IT-weblog

All der tägliche Frust und Schweiß der IT-Branche

HTML versus Print Corporate Identity

Der unendliche Kampf Content gegen Layout geht nie zuende.

Immer mal wieder kommen Vorgaben eine Firmen-CI einzuhalten, welche offensichtlich aus dem Printbereich kommt, oder der Verbrecher Verfasser der Gestaltungsrichtlinie hatte noch nie einen Browser unter seinen zwei linken Händen.

Da gibt es Vorgaben wie z.B. Firmenschriften die nie das Licht der Öffentlichkeit erblickt haben, also machen wir aus allen Texten Grafiken, Logisch!

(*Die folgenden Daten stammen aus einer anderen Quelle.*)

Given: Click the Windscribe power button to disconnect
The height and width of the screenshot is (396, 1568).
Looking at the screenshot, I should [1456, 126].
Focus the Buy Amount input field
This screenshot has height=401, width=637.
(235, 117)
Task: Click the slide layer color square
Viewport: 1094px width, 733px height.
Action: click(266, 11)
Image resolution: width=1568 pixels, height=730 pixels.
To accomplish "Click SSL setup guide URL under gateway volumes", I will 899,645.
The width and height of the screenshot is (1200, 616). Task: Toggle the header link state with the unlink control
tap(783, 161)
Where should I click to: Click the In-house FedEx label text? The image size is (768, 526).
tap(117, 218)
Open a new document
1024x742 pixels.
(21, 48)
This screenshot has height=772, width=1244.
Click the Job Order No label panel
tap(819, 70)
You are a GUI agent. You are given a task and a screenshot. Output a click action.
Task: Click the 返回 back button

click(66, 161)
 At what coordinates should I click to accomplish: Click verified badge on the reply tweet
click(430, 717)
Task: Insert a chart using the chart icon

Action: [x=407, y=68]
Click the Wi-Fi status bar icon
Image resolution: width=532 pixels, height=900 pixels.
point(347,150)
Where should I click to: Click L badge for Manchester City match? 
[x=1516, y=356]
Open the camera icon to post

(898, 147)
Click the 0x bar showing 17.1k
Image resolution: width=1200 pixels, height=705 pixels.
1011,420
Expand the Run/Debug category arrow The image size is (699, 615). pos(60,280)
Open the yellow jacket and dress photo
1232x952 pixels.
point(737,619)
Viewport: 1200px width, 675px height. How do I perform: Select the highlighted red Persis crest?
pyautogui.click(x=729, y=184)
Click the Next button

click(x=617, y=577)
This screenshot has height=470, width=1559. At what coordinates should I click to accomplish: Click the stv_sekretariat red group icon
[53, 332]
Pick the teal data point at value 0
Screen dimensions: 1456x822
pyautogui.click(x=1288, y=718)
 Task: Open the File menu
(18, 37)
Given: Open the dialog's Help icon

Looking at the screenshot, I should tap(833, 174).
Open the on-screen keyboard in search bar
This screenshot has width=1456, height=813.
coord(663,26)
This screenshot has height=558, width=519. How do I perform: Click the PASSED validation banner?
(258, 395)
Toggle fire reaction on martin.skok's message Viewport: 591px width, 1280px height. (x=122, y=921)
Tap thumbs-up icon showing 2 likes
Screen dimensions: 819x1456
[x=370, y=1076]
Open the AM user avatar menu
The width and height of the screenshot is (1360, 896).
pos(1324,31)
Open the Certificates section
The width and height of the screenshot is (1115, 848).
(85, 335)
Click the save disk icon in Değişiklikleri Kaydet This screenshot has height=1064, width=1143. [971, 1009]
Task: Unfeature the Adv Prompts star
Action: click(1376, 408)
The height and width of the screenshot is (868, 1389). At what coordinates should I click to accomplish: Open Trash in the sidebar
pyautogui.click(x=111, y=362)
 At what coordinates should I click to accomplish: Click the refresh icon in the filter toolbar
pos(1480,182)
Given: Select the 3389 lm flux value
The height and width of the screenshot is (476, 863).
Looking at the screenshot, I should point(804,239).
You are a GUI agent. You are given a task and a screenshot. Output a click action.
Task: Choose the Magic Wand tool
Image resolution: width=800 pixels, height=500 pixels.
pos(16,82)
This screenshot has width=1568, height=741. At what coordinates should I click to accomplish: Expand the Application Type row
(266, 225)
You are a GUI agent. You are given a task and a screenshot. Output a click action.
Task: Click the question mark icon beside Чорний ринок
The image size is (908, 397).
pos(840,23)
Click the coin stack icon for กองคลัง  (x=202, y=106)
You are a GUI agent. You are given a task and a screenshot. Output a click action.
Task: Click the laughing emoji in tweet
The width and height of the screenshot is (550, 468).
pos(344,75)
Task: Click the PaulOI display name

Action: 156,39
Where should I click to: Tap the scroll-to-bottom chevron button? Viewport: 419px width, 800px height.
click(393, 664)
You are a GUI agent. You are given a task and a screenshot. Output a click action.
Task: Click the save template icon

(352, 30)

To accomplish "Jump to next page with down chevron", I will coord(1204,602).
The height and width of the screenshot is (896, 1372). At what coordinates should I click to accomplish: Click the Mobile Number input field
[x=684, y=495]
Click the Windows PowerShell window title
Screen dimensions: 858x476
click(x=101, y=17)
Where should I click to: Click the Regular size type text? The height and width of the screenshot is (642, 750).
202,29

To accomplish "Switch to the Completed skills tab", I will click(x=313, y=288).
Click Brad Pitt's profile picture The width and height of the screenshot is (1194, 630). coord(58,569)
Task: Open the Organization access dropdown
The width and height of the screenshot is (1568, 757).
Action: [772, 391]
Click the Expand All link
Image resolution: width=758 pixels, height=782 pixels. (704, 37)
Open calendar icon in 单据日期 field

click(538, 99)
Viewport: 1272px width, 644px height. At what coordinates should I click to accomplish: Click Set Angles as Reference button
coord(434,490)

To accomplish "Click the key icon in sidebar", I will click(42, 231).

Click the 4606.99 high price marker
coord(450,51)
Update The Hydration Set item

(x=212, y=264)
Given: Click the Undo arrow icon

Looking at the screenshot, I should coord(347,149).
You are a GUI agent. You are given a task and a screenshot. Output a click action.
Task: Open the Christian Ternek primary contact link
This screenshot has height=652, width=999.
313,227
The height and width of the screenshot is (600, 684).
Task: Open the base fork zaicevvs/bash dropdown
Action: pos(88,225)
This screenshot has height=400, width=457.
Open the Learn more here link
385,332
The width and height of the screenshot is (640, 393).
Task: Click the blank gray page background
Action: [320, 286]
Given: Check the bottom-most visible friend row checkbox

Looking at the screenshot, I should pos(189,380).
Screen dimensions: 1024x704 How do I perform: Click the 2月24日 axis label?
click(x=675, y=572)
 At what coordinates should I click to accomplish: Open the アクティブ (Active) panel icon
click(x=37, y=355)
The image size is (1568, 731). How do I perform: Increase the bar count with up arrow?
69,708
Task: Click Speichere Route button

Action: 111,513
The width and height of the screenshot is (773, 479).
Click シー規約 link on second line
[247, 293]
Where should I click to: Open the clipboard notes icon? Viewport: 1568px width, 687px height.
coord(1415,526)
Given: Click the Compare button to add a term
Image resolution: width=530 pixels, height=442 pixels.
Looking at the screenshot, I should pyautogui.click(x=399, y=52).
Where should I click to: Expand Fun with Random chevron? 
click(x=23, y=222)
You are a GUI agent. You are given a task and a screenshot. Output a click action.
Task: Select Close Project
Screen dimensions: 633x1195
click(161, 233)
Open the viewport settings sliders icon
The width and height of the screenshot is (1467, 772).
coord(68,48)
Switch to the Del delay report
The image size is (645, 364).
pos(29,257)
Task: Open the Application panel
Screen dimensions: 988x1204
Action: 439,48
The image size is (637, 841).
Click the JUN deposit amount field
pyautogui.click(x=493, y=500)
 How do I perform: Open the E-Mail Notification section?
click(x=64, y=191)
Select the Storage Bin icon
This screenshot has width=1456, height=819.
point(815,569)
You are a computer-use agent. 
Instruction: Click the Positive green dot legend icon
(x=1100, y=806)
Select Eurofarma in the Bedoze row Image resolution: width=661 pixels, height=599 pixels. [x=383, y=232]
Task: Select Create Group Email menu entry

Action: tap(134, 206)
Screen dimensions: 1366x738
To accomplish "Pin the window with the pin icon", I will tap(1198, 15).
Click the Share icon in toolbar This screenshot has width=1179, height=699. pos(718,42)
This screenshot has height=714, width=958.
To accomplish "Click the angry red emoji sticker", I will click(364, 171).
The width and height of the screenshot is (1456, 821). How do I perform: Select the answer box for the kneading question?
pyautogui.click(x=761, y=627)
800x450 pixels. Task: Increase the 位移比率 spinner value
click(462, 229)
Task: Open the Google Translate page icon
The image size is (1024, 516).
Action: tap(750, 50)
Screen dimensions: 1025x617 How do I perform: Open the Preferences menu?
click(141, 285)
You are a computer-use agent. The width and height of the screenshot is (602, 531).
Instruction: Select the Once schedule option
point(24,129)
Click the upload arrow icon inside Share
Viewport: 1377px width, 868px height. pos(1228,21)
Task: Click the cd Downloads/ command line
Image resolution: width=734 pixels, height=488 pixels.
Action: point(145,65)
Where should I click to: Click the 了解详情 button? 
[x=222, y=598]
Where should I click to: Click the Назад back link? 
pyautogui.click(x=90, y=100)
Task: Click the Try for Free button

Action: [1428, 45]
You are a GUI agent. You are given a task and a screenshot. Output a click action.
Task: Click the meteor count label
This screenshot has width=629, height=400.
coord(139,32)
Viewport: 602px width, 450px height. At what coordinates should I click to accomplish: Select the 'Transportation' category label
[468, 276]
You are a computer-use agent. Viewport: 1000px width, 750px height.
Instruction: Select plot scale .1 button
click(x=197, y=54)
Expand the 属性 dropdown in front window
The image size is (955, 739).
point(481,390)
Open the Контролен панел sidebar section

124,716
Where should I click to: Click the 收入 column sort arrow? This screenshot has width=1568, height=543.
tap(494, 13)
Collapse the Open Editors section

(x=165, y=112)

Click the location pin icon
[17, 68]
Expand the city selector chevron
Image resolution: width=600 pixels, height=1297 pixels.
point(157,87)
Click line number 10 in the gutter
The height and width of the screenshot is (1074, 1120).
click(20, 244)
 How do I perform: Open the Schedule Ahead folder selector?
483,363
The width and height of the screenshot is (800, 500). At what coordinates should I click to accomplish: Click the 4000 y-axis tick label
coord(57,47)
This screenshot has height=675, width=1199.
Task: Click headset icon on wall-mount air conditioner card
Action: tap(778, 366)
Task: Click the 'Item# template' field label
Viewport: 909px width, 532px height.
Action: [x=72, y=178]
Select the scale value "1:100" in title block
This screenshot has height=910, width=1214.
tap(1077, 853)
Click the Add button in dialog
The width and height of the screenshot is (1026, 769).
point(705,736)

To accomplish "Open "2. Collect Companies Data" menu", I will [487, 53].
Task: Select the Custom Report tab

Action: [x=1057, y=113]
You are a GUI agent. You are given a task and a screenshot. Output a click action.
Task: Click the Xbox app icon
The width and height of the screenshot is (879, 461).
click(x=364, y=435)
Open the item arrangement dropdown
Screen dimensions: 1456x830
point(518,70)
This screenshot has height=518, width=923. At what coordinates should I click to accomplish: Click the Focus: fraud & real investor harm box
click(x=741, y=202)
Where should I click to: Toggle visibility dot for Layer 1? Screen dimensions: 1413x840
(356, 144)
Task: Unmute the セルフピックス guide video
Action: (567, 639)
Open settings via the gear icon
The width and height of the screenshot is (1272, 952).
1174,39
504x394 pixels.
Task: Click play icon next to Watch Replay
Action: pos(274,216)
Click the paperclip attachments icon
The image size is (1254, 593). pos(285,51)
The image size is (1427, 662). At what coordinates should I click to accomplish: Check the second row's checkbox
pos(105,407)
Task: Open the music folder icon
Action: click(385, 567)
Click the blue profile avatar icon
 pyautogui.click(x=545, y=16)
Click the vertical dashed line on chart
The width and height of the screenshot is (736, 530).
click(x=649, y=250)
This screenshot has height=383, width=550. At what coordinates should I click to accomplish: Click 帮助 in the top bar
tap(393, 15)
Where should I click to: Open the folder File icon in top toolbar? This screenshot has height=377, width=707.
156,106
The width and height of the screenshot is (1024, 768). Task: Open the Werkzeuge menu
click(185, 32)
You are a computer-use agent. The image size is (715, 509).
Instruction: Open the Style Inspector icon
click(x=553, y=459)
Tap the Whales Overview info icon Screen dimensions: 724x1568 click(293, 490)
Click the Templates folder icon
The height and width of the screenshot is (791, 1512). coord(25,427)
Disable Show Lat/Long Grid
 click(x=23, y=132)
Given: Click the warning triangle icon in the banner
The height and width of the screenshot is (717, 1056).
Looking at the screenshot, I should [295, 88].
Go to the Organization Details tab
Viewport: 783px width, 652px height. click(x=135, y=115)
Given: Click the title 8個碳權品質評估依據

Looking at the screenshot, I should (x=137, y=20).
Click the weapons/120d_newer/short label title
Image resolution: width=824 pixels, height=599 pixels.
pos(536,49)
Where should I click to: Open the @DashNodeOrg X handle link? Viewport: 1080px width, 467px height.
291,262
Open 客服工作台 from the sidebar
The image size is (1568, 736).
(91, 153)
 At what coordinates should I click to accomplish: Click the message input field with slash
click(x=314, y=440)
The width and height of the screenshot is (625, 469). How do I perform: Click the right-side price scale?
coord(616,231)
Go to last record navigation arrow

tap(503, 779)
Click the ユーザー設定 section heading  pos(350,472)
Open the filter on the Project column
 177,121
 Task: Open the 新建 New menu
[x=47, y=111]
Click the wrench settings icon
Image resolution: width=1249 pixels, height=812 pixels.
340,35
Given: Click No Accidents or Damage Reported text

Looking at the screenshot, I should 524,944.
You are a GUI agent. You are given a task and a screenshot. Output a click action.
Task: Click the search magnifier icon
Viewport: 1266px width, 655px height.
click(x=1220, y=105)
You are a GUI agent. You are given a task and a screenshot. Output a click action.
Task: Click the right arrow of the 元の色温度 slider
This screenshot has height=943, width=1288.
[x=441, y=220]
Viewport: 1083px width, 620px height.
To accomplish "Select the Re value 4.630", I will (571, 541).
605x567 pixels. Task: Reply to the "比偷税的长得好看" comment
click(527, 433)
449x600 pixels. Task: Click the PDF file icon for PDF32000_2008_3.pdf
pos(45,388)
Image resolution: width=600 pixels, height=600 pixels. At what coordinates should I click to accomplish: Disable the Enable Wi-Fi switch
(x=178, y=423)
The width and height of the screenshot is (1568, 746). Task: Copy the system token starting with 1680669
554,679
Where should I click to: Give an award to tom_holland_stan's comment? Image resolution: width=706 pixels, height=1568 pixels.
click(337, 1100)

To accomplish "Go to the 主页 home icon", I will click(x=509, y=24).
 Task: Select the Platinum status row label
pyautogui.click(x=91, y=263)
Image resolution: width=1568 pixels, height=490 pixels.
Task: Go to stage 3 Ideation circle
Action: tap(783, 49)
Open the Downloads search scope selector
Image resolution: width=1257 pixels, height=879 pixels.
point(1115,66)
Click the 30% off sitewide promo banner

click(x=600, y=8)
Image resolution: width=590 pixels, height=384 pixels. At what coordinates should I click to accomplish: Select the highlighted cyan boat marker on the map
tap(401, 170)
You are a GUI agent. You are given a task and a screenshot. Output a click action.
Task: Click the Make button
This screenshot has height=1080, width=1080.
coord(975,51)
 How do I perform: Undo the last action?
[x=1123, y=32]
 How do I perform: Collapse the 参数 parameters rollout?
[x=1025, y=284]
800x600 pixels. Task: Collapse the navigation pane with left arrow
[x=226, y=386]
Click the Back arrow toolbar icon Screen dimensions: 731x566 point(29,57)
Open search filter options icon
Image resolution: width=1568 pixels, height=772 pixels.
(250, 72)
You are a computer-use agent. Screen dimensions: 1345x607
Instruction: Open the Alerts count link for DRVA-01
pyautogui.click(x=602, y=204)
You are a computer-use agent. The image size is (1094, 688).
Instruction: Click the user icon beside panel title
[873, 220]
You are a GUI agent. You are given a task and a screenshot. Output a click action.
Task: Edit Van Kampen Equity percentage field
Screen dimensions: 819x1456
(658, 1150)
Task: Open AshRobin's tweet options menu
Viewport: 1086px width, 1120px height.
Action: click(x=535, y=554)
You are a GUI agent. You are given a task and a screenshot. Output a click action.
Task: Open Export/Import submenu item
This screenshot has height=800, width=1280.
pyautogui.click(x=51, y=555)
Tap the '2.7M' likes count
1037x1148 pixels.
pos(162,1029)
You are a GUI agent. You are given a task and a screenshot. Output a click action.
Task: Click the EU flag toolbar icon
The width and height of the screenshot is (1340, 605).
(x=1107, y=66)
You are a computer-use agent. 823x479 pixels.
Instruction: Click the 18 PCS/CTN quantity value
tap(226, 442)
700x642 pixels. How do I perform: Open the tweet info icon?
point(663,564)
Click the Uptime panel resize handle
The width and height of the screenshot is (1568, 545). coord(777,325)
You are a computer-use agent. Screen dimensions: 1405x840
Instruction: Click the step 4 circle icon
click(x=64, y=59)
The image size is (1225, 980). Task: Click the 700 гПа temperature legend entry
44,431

Abstände werden in Zentimetern zum Bildrand angegeben, was mache ich aus 1cm bei 15″ wenn ich auf 21″ Monitor wechsel?

Die Fläche für den irgendwann mal möglichen Inhalt wird solange beschnitten bis nur noch viel Gestaltungsrahmen und wenig Inhaltsplatz bleibt.

Jede mögliche Schalt- oder Bedienfläche wird solange grafisch missgestaltet bis niemand mehr die Funktion auf Anhieb findet. Insbesondere undurchsichtige Flashmenues haben hier traurige Berühmtheit errungen.

Es werden alle jemals erschienen Browserversionen von Vergangenheit bis Zukunft pixelgenau angeboten und versprochen, ist das noch Optimismus?

Daraus ergibt sich die 90-60-10 Regel: 90% Aufwand für marginale Layoutänderungen die niemals jemand finden wird, 60% Aufwand für die Abstimmungen selbiger und schlußendlich 10% Aufwand irgendwelchen Content (das ist das Wort für fehlenden Inhalt) aufzutreiben.